Washington and its suburbs lost more than 14,000 jobs in the 12 months ended November 1990, the most dramatic decline since the recession of the early 1980s. But while private industry and the federal government contracted, local and state governments expanded their payrolls, according to a report released yesterday to area officials.

The Metropolitan Washington Council of Governments, as part of a gloomy assessment of the economic health of this region, reported that there were 10,400 more people working in local and state government jobs in the District and its suburbs in November 1990 than there were a year earlier.

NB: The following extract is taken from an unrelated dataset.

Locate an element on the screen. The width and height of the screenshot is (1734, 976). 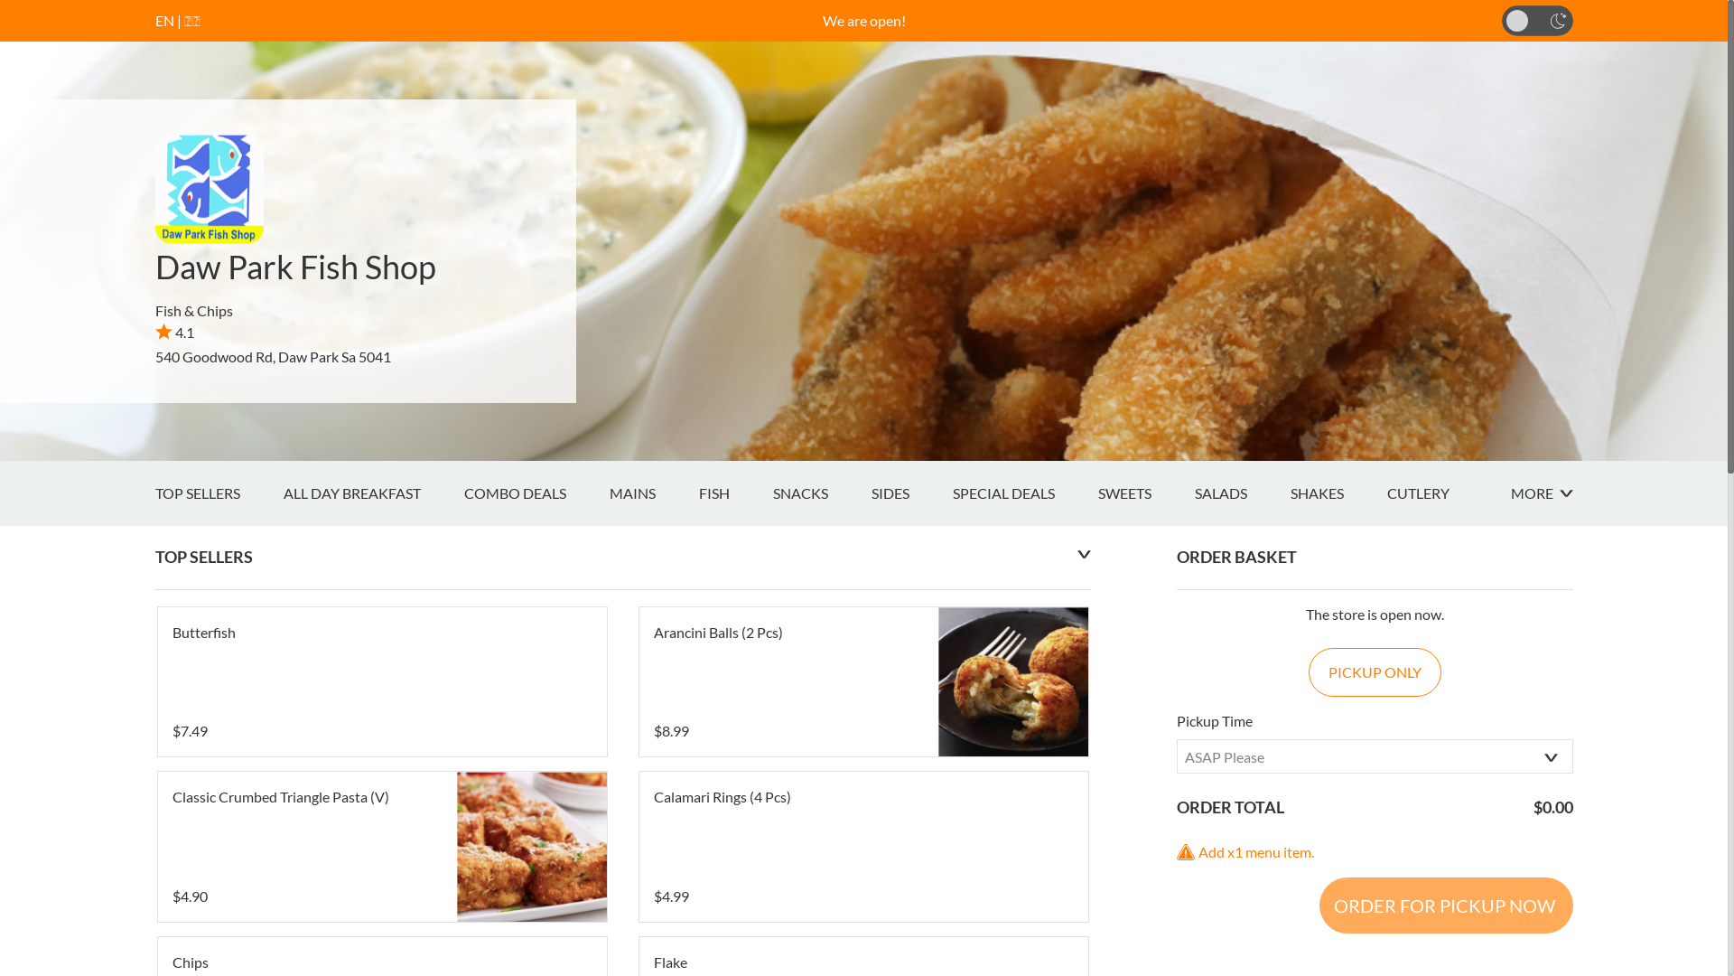
'SHAKES' is located at coordinates (1289, 493).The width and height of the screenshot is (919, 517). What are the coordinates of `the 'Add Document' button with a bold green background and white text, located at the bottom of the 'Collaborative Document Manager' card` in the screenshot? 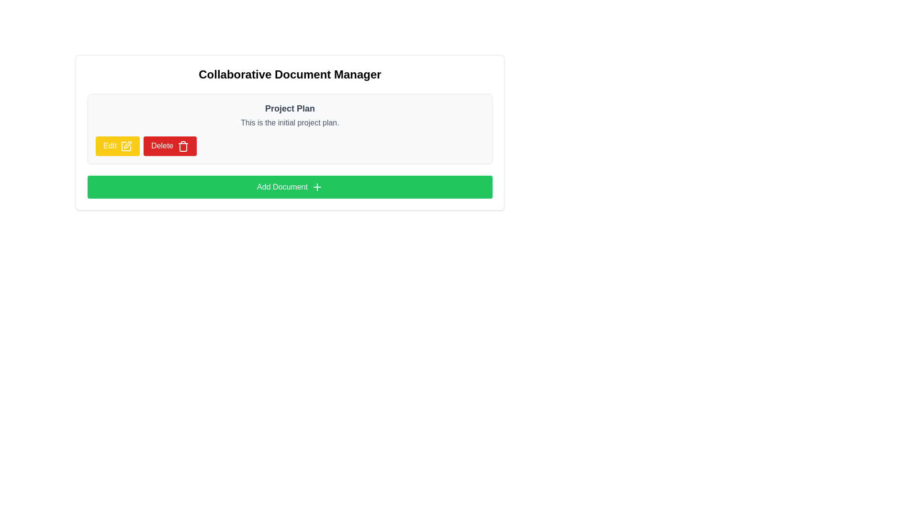 It's located at (289, 186).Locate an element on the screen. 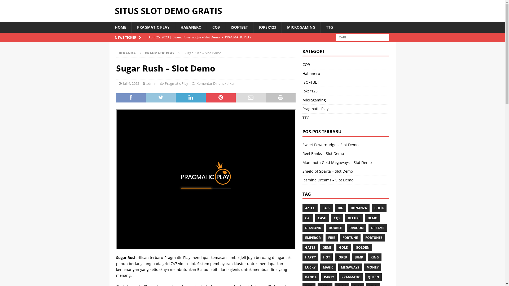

That finding -- which caught local government officials by surprise -- actually could be just another manifestation of the area's economic downturn, said Robert E. Griffiths, director of information resources for the regional organization. He said that government work may have become more appealing because of declining opportunities elsewhere.

"Public sector employment became much more attractive," he said, noting that a real estate agent or an architectural engineer without private work now might consider a government job. Griffiths also suggested that officials running departments in area counties and states foresaw hiring freezes and rushed to fill vacancies.

Both Maryland and Virginia imposed hiring freezes last fall, and some local governments, such as Prince George's County, have started to lay off workers.

Those actions are not reflected in the numbers released yesterday.

The report, based on information supplied by the D.C. Department of Employment Services, includes all public sector workers, both full time and part time, as well as teachers.

According to the report, the District saw an increase of 1,700 workers, to 57,200 in November 1990. Comparable data showed an increase of 3,100 state and local jobs in the Maryland suburbs for the 12 months ending September 1990, and an increase of 4,700 jobs for the same period in the Virginia suburbs.

Officials in some counties questioned the report's hypothesis that government work has become more attractive.

"We have always been competitive with the private sector," said William Mitchell, chief of the Montgomery County Employment Division. While some jobs, such as nursing positions, are hard to fill, the county has not had trouble attracting workers, he said.

He added that dramatic increases in the county's student enrollments led to the hiring of more teachers.

Other officials said that local governments are doing more because of increases in the region's population and because they now offer services once provided by the federal government.

According to the report, the biggest job loss occurred in the construction industry, a drop of 17,600 jobs in one year.

The federal government saw a drop of 4,400 jobs, which Griffiths attributed to a winding down in the U.S. Census.

One of the more troubling aspects of the report, Griffiths said, was a flattening out in service jobs -- an increase of just 1,200. He noted that in the mid-1980s, there was an addition of 30,000 to 40,000 service jobs each month.

"Your report is very troubling . . . and there is no prescription for the future," said D.C. Council member Jim Nathanson (D-Ward 3), who was elected chairman of COG yesterday.

Griffiths noted that there have been worse times in the Washington area. He said that during the 1981-82 recession, Washington lost 24,300 jobs. He said the area recovered, adding 655,000 jobs between 1982 and 1990.

Also released yesterday was a report showing that new commercial construction in the Washington region declined during the third quarter of 1990 by 193,000 square feet.

Montgomery led the area in construction, with nearly 1.1 million square feet underway, followed by the District, Prince George's and Fairfax.

Montgomery's development includes construction of a massive parking garage at the site of the future Glenmont Metro subway station.